Washington Wizards: You have to like the way this team is built, with an athletic, scoring minded backcourt and tough physicality up front. Adding veteran leadership in Paul Pierce to a roster that won’t need Pierce to play like he was still in his prime is almost certainly a good move. There are still questions about Washington’s ability to get easy baskets in the half court set and it won’t help a developing team like the Wizards that Bradley Beal is out to start the season. Beal and John Wall just came into their own last season so it’s rather inopportune that they won’t get to immediately build upon that.
Miami Heat: Gee, remember four years ago when people were screaming that it was practically cheating for Miami to pair up LeBron with Dwayne Wade and Chris Bosh? Where are those people now that LeBron has left, making Cleveland an instant title contender, while Miami, if histrionics were to be believed, will be tanking with crappy Wade and crappy Bosh on their roster. Yeah, right. Miami won’t be a finals contender, but they will cruise to a playoff berth without even breaking a sweat. Newly added Luol Deng ain’t LeBron, but he ain’t chopped liver either, and Wade and Bosh both seem like they are very much looking forward to a LeBron-less season where every single loss doesn’t engender panic stricken headlines asking what’s wrong, they lost a game!

§ **DIRECTIONS**: Please answer from the NBA team preview: which Wizards player does it say is out to start the season? The material that follows plays no part in this.

§ **PROVIDED DATA**:
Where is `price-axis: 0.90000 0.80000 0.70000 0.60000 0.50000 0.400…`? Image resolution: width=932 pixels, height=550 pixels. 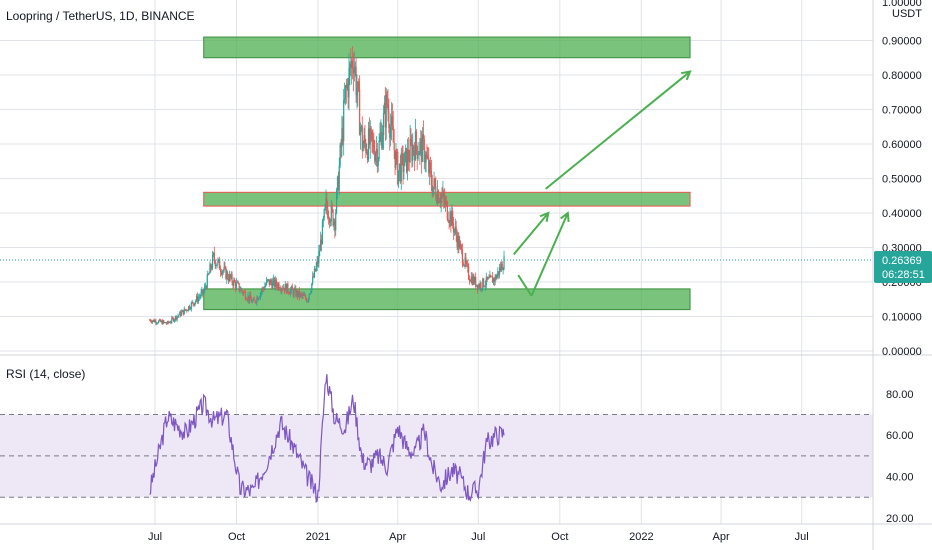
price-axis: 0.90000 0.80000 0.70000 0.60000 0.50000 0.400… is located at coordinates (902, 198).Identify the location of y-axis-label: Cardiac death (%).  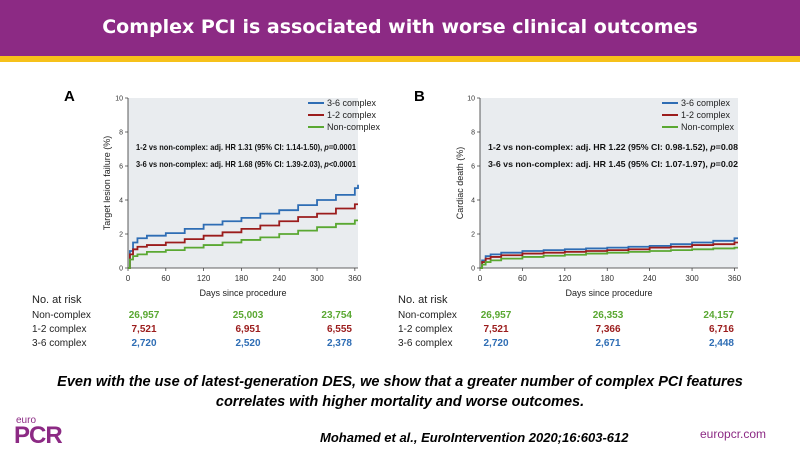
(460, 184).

--

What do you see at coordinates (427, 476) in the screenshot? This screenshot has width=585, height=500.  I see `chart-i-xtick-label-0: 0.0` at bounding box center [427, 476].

...

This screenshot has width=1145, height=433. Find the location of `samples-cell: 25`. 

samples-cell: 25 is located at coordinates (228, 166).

§ **WORKED SOLUTION**: Bradley Beal